We wish them all well in their retirement.

What are the challenges that lie ahead for Carre’s?

The last few years have been a challenge for local authorities and schools as they attempt to balance their budgets. Up to now, the approach has been salami-slicing – all budgets thinly cut back. The next few years are going to be a bigger challenge, since I think structural changes and a reappraisal of what we all do will be required to affect the level of savings required. For us, I think, we all need to bear in mind two simple questions in relation to the services we provide – what is essential? What is desirable? An authority may decide to compress its workforce to make savings and pass tasks on to schools – but the schools may not have the manpower to carry out these tasks. As an Academy we now have the full freedom to exploit what it is we do well, and we must not squander this opportunity. So, better to ask if the task needs to be carried out in the first place – is it essential or is it desirable? We are all going to have to shed some of our preconceptions about what we do. For teachers in classrooms, this question may not be too hard – teaching children is an essential task. For other areas of education, it might be less straightforward.

Related to this is the capacity for improvement, as I am concerned that people assume that a diminishing budget automatically means that a school cannot continue to improve, or that standards will fall – this should not be the case. The core of education continues – teachers teach and students learn. We have a generation of children coming into the school and we owe it to them and the Carre’s community to provide them with the highest standard of education that we can. As Head Teacher, I will of course be arguing for our share of the education budget and will defend the interests of the school, and my colleagues will continue to have high expectations of our students, and to help all students achieve their potential. I do not think we have reached our peak as a school – we are still on that journey to excellence.

Another challenge – attitude and aspiration – and this challenge is not just a local one, but also a national one.

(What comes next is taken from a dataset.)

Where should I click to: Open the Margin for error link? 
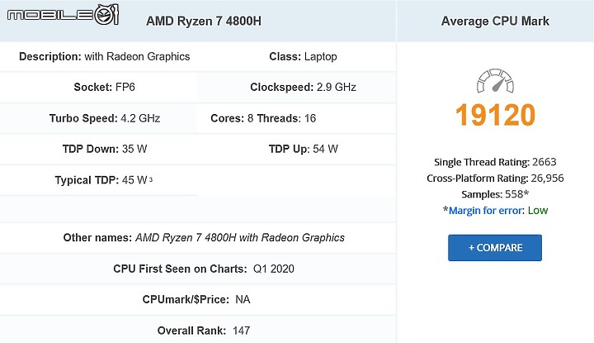(487, 211)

This audience is full of young people tonight who have a positive attitude and who have aspirations for themselves – and I am certain that they have inherited those attitudes from their parents and possibly also older brothers and sisters. Education is not like industry. Industry is a passive process – you take raw steel and manufacture it into a product: if you do not like the quality of the steel from your supplier, you go elsewhere. Schools take the students from their local area and work with them to get a finished product – it’s an active process, since what the student puts in to their education affects the final product, the type of person they become and the level of qualifications with which they emerge.

The students you see here tonight have been active in engaging with their teachers and making the most of themselves; they have a more positive attitude and high aspiration for themselves. My staff work very hard and are hugely committed to the school, which is why you see so much extra curricular activity – and why they want students to do well.

Britainneeds a well-educated workforce, which is prepared to continue learning in adult life, which is prepared for a variety of careers. All students need to recognise the importance of heading off to a positive destination at the end of their school career – to employment, training or further or higher education. They can affect their own destiny by a positive attitude to life including consistent hard work and commitment from the first day they cross our door until the day they leave.

My concern for all young people is that the financial challenges may lead to a loss of optimism about their future and a loss of engagement in their future. You have talents and skills and a positive attitude which will carry you far and many of you will, at a later point in your life, look back in surprise to see how far you have come.

My thanks to all my students, all my staff and to you all as parents for your assistance to me over the last year as Head Teacher and I wish you all a very restful and relaxing Christmas break.